- Stored items
BEGIN
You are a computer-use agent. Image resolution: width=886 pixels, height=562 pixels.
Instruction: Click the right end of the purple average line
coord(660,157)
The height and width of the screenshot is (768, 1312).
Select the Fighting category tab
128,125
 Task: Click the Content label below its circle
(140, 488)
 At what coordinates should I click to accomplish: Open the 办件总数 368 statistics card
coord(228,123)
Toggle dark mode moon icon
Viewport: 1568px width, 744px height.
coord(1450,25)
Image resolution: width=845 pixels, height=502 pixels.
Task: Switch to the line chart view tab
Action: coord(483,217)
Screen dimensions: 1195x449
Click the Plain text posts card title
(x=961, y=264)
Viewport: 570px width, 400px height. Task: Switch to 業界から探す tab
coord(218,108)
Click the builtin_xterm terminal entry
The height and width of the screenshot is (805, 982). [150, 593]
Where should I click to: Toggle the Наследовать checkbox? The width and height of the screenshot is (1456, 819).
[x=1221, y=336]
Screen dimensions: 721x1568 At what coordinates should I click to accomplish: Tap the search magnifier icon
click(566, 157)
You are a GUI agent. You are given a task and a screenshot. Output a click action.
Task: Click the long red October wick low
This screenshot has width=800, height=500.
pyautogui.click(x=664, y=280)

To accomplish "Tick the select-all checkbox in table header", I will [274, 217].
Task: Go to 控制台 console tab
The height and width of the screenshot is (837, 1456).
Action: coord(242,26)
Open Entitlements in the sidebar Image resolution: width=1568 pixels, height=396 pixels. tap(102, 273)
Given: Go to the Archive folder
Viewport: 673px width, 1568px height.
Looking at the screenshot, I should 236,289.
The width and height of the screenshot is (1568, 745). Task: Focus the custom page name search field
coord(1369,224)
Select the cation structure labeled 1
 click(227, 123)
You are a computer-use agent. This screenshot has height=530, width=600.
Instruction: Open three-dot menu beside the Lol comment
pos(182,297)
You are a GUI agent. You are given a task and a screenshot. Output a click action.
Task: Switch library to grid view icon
END
- Required work
Of the lines above, extract only those from the line with "Click the builtin_xterm terminal entry" to the line with "Task: Click the long red October wick low", both included, exactly as written.

- Completed exercise
Click the builtin_xterm terminal entry
The height and width of the screenshot is (805, 982). [150, 593]
Where should I click to: Toggle the Наследовать checkbox? The width and height of the screenshot is (1456, 819).
[x=1221, y=336]
Screen dimensions: 721x1568 At what coordinates should I click to accomplish: Tap the search magnifier icon
click(566, 157)
You are a GUI agent. You are given a task and a screenshot. Output a click action.
Task: Click the long red October wick low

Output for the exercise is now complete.